(Interface element records)
• • • • •

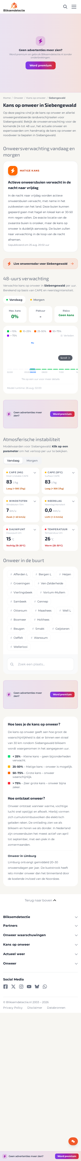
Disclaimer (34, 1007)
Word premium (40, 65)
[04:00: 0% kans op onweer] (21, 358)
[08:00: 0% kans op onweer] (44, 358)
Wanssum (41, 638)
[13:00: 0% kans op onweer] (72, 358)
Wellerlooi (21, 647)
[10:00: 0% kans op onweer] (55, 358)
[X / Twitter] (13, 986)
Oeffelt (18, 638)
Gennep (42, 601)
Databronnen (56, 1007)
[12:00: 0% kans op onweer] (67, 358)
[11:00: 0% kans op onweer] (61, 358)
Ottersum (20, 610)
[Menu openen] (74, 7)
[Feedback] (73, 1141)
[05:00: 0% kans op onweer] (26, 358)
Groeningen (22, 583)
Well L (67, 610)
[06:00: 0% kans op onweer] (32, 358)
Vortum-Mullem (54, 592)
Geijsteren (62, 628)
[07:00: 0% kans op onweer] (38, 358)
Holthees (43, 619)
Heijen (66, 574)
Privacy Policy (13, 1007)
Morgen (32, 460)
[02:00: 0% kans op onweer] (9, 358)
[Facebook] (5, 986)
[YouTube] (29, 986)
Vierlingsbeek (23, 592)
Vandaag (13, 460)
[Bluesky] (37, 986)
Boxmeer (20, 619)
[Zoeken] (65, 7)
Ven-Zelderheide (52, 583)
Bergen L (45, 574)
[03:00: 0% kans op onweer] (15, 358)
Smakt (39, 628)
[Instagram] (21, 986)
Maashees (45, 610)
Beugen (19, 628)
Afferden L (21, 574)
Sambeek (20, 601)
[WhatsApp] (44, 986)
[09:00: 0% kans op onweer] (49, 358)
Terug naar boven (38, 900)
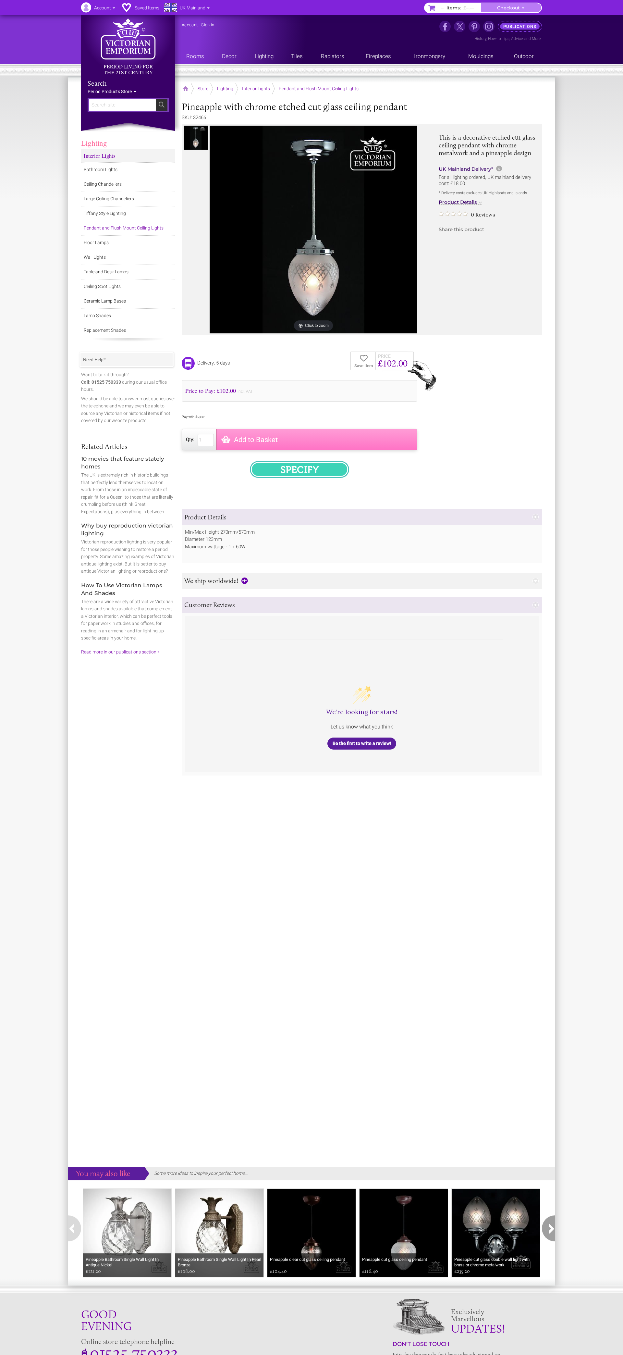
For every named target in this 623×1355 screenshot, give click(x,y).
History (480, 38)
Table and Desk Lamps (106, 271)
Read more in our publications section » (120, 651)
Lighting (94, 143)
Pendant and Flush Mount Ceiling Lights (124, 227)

• • • • •

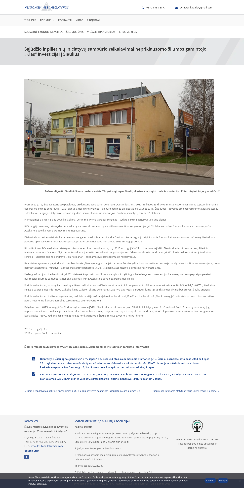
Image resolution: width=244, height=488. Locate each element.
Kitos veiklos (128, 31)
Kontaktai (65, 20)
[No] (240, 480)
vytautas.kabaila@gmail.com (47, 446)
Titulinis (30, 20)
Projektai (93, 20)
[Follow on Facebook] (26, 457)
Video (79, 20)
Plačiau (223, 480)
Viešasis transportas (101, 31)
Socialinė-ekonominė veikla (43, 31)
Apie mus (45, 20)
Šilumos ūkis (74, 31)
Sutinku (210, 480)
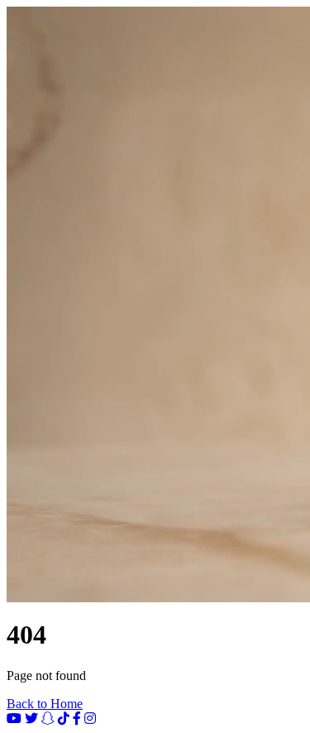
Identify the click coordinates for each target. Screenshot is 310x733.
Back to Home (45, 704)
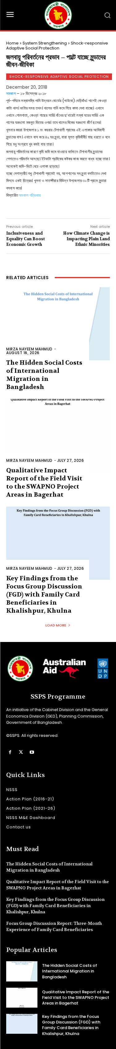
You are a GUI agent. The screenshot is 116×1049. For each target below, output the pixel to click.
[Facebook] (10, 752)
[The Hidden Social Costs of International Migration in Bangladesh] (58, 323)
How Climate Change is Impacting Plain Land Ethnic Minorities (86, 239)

• • • • •

Please edit everything from "Plačiau (223, 480)" down to "[Facebook] (10, 752)" by changing "Back to Home" to "Return to Home", leaving the rest of those items untouched, and write them out again without the pictures.

* [Response to the task]:
Plačiau (223, 480)
Viešasis transportas (101, 31)
Socialinė-ekonominė veikla (43, 31)
Apie mus (45, 20)
Šilumos ūkis (74, 31)
Sutinku (210, 480)
Identify the click coordinates for each target. Screenshot is 310x733.
Return to Home (45, 704)
You are a GUI agent. The screenshot is 116×1049. For each target below, output the pixel to click.
[Facebook] (10, 752)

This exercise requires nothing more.